Going down the data below, set down exactly the line with "Rechazar (922, 2342)" and each line after it through the line with "Online (301, 92)"; no other lines.

**Data in this exercise:**
+--

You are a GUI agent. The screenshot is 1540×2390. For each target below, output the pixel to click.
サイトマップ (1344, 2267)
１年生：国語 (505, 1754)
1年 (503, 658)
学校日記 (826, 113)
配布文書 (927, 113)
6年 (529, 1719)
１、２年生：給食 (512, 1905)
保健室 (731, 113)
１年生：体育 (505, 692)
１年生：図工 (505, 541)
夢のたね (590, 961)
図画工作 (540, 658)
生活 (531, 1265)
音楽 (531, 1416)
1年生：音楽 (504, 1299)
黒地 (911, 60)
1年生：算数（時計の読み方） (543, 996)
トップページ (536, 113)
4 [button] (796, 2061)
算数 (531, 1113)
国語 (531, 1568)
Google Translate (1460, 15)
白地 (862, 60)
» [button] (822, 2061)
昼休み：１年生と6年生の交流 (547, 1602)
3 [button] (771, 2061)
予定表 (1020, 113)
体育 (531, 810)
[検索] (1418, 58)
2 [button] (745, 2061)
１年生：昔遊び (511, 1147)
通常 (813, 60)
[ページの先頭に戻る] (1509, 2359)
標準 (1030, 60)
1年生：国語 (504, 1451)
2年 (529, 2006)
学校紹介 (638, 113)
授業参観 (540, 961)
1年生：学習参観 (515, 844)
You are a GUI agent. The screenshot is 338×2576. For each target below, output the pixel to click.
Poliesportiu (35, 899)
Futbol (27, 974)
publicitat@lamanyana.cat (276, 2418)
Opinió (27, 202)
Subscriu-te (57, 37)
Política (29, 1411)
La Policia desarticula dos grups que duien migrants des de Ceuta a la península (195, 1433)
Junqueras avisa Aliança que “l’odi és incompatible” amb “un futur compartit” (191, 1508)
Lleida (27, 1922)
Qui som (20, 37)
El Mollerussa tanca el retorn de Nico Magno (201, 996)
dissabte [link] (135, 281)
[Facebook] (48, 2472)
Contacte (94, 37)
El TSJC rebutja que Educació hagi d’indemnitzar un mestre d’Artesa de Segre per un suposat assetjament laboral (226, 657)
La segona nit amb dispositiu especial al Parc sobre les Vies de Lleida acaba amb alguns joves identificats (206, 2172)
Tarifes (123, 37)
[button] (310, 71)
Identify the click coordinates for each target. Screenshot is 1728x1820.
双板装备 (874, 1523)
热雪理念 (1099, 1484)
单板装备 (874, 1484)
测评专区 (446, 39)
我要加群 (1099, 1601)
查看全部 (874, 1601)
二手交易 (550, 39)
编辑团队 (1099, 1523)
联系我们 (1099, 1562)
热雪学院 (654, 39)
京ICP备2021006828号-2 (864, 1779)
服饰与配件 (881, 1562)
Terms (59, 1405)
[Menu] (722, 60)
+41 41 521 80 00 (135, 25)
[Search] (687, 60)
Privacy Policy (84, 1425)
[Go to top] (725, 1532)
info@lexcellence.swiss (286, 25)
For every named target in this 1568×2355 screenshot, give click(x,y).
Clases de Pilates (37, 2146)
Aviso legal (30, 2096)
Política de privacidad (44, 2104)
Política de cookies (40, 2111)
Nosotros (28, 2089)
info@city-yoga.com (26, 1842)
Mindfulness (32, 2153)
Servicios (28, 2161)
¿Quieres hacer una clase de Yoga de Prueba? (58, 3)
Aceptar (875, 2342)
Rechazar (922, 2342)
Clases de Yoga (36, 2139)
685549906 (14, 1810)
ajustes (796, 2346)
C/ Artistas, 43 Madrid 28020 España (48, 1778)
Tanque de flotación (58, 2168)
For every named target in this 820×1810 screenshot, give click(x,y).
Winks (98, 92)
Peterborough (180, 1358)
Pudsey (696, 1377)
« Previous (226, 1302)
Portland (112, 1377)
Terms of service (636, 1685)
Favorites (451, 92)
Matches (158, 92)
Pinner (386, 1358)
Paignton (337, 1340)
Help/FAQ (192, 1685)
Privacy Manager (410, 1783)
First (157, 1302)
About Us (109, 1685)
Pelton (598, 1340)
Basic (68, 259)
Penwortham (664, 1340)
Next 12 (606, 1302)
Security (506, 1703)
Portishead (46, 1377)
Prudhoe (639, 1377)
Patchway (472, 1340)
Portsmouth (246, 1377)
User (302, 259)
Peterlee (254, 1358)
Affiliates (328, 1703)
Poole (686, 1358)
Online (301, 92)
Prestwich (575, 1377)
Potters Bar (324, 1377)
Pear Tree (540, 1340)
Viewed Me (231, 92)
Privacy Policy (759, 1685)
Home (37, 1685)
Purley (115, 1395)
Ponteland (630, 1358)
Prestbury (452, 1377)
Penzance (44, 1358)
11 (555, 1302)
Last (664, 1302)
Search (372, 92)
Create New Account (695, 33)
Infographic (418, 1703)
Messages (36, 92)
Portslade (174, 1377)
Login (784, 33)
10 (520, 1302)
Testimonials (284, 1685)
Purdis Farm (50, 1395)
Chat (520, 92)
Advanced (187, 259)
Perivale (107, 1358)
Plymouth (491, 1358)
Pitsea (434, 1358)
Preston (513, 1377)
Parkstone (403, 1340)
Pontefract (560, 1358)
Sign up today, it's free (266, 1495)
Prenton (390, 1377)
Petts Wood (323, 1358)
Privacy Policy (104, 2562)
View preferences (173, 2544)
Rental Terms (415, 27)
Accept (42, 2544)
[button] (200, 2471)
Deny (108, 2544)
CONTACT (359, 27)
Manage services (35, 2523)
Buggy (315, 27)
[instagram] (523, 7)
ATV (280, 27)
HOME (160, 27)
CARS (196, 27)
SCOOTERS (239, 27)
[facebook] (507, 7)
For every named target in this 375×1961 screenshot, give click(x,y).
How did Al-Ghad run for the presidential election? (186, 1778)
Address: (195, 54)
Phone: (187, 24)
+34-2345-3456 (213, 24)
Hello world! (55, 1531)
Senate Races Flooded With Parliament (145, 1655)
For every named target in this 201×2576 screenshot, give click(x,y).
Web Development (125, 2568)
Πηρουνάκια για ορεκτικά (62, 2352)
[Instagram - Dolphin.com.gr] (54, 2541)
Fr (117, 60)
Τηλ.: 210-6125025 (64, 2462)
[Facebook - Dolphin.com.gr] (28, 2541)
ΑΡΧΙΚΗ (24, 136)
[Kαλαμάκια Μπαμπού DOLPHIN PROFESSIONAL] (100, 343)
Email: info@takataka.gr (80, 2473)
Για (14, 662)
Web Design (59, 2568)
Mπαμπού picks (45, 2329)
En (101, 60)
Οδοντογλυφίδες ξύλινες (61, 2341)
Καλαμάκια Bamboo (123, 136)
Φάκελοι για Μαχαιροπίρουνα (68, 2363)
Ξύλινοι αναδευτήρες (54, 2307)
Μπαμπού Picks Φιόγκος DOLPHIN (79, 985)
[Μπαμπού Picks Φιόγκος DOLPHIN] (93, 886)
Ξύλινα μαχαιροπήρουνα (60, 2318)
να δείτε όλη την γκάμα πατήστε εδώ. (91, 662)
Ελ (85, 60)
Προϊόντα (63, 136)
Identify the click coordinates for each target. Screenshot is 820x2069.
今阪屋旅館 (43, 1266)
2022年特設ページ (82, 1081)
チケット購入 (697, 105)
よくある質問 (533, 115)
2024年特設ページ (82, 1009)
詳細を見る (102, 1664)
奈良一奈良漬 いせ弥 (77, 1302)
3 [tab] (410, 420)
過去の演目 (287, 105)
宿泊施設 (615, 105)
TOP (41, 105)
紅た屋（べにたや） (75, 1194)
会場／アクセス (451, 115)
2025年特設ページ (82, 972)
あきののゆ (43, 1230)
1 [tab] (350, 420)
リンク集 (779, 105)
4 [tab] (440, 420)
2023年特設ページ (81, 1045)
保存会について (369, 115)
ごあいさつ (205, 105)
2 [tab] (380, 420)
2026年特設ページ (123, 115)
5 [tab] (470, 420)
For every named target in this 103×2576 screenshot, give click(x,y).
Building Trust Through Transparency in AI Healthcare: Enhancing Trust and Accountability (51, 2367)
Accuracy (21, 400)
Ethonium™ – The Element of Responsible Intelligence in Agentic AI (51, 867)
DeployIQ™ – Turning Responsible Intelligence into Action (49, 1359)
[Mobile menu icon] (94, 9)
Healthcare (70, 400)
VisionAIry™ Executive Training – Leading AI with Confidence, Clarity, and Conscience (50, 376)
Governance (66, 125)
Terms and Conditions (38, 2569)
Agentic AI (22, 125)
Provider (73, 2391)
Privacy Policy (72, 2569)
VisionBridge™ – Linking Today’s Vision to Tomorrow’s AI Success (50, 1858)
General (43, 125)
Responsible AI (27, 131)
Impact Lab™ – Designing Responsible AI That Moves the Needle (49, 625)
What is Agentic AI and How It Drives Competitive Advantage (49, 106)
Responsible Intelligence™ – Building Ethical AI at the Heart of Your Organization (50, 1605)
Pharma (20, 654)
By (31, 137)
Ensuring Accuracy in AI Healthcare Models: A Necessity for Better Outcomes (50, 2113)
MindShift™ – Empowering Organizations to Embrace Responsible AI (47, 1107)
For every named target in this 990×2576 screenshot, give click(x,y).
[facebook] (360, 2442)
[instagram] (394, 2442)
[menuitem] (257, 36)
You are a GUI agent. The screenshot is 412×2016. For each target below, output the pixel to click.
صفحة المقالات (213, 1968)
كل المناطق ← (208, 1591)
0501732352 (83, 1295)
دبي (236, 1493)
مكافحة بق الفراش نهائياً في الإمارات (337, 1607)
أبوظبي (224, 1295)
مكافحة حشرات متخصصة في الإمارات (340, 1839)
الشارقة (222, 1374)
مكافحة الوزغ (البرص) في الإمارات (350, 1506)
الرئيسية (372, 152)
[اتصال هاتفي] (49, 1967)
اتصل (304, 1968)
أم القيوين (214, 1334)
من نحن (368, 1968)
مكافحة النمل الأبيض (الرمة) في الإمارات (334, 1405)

+--

**Answer for the task:**
Rechazar (922, 2342)
Clases de Yoga (36, 2139)
685549906 (14, 1810)
ajustes (796, 2346)
C/ Artistas, 43 Madrid 28020 España (48, 1778)
Tanque de flotación (58, 2168)
For every named target in this 820×1810 screenshot, give click(x,y).
Winks (98, 92)
Peterborough (180, 1358)
Pudsey (696, 1377)
« Previous (226, 1302)
Portland (112, 1377)
Terms of service (636, 1685)
Favorites (451, 92)
Matches (158, 92)
Pinner (386, 1358)
Paignton (337, 1340)
Help/FAQ (192, 1685)
Privacy Manager (410, 1783)
First (157, 1302)
About Us (109, 1685)
Pelton (598, 1340)
Basic (68, 259)
Penwortham (664, 1340)
Next 12 (606, 1302)
Security (506, 1703)
Portishead (46, 1377)
Prudhoe (639, 1377)
Patchway (472, 1340)
Portsmouth (246, 1377)
User (302, 259)
Peterlee (254, 1358)
Affiliates (328, 1703)
Poole (686, 1358)
Online (301, 92)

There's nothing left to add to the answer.